Тут очевидно в самой глубине босяцкой метафизики какое-то зияющее противоречие, в которое вся она проваливается, а вместе с нею и сам босяк.
«Иной раз думаешь, думаешь. И вдруг все исчезнет из тебя, точно провалится насквозь куда-то. В душе тогда, как в погребе, темно, сыро и совсем пусто. Совсем ничего нет! Даже страшно… как будто ты не человек, а овраг бездонный».
Это самое глубокое из всех признаний босяка.
«Небо пусто»; но вот оказывается, что и земля пуста. И провал в эту пустоту земную — подземную — такой же бездонный, как в пустоту небесную. Нет Бога, но и человека нет — «совсем ничего нет». Последнее самоутверждение человека без Бога приводит к последнему самоотрицанию.
«Братцы! Мы все лопнем, ей-богу! А отчего лопнем? Оттого, что лишнее все в нас и вся жизнь наша лишняя!.. На что меня нужно? Не нужно меня! Убейте меня, чтоб я умер!.. Хочу, чтоб я умер!»
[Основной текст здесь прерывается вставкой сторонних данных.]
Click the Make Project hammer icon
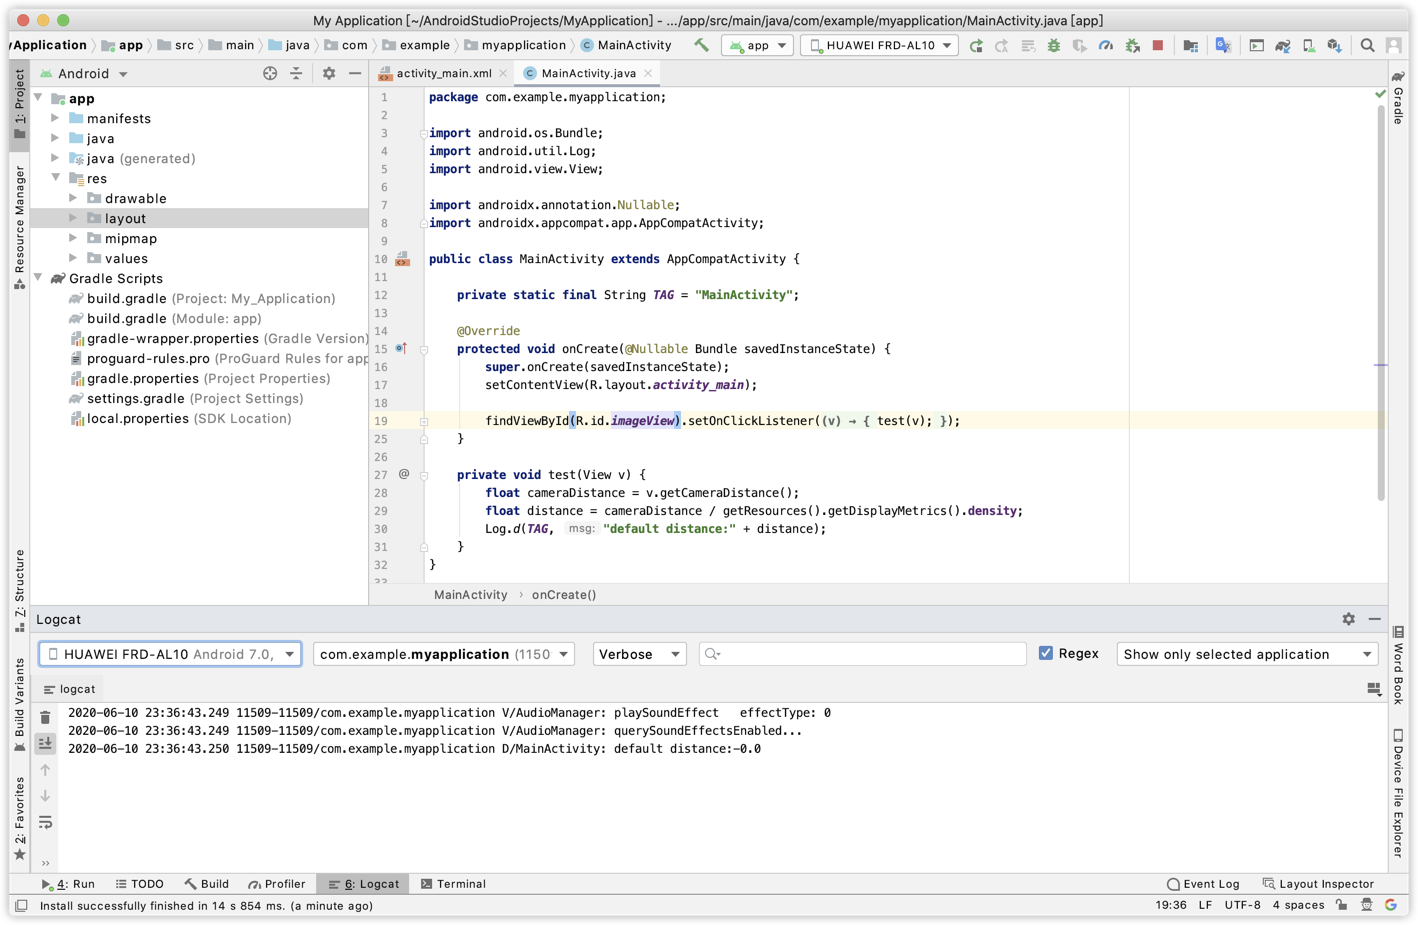 click(x=701, y=45)
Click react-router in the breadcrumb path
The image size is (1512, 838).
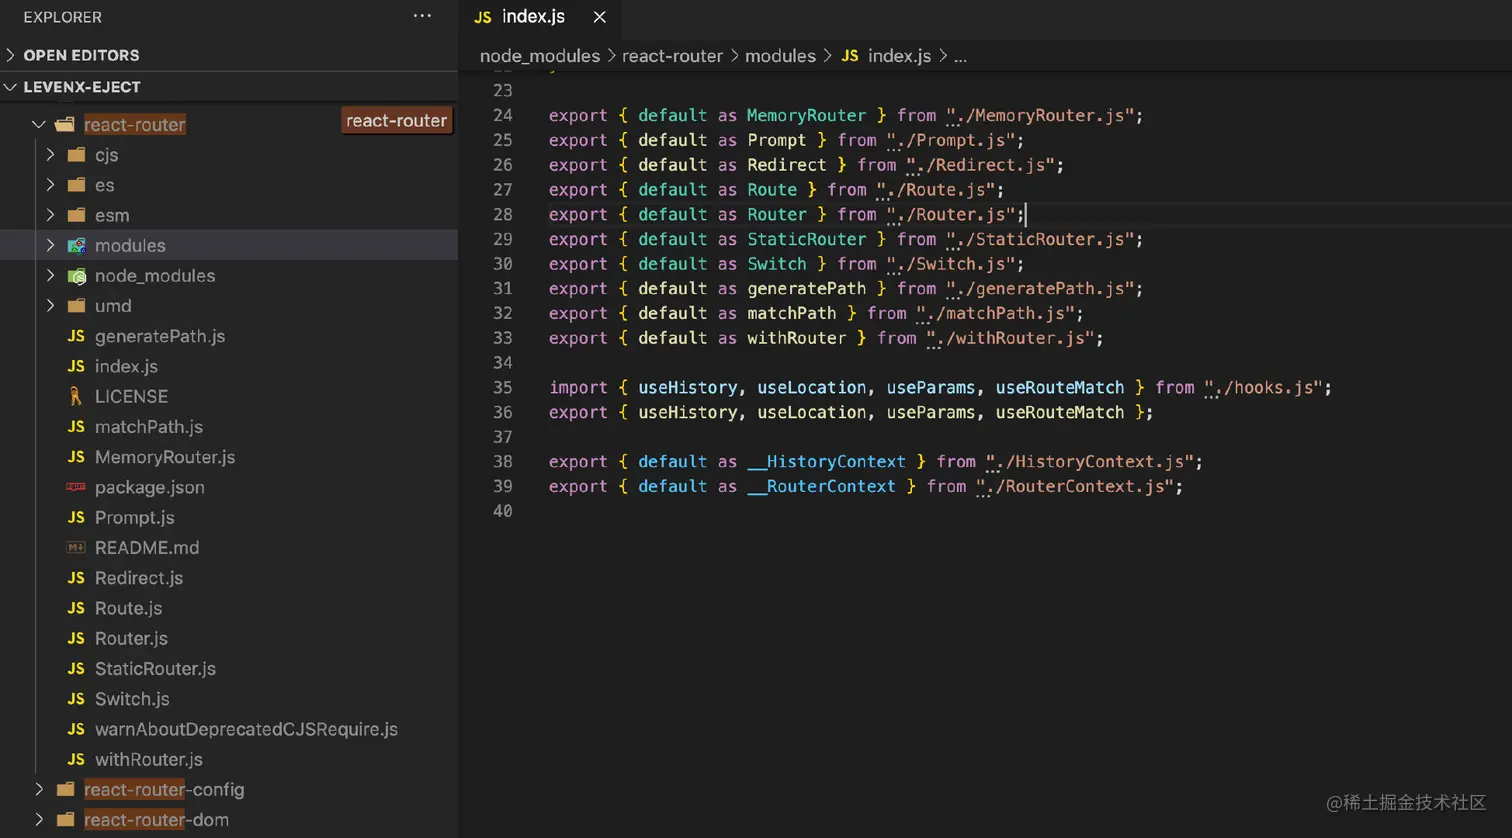(672, 56)
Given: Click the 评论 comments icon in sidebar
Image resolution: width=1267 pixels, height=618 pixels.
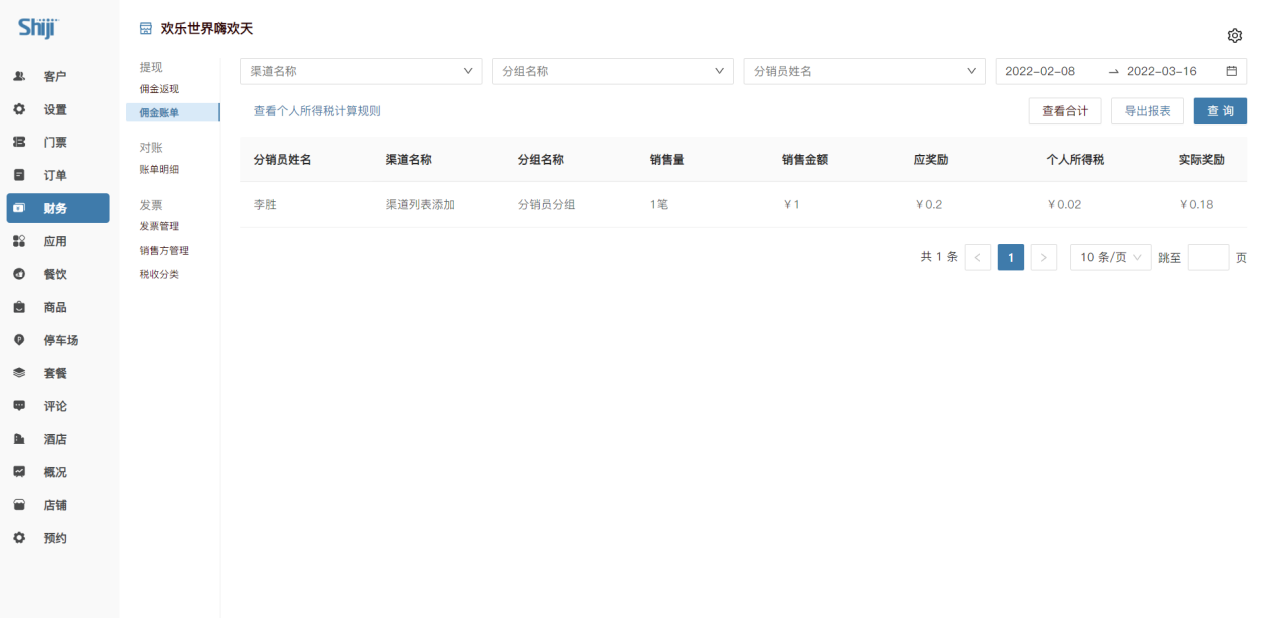Looking at the screenshot, I should point(19,406).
Ежели, дойдя до этой точки, босяк уже не только метафизически, но и физически не проваливается, то есть не кончает самоубийством, сумасшествием, то тут начинается реальное воплощение новой метафизики, вернее, мистики «подпольного человека», то же самое, что произошло с двумя мужиками Достоевского, стрелявшими из ружья в Причастие, — то же самое, но более страшное, потому что более сознательное: именно сознательная «потребность отрицания всего, самой главной святыни своей», потребность «свеситься над пропастью, заглянуть в самую бездну и броситься в нее, как ошалелому, вниз головой», «некоторое адское наслаждение собственной гибелью, потрясающее восхищение перед собственной дерзостью», — «один момент такой неслыханной дерзости, а там хоть все пропадай!» Пусть «вечная гибель, но был же и я на таком верху!..»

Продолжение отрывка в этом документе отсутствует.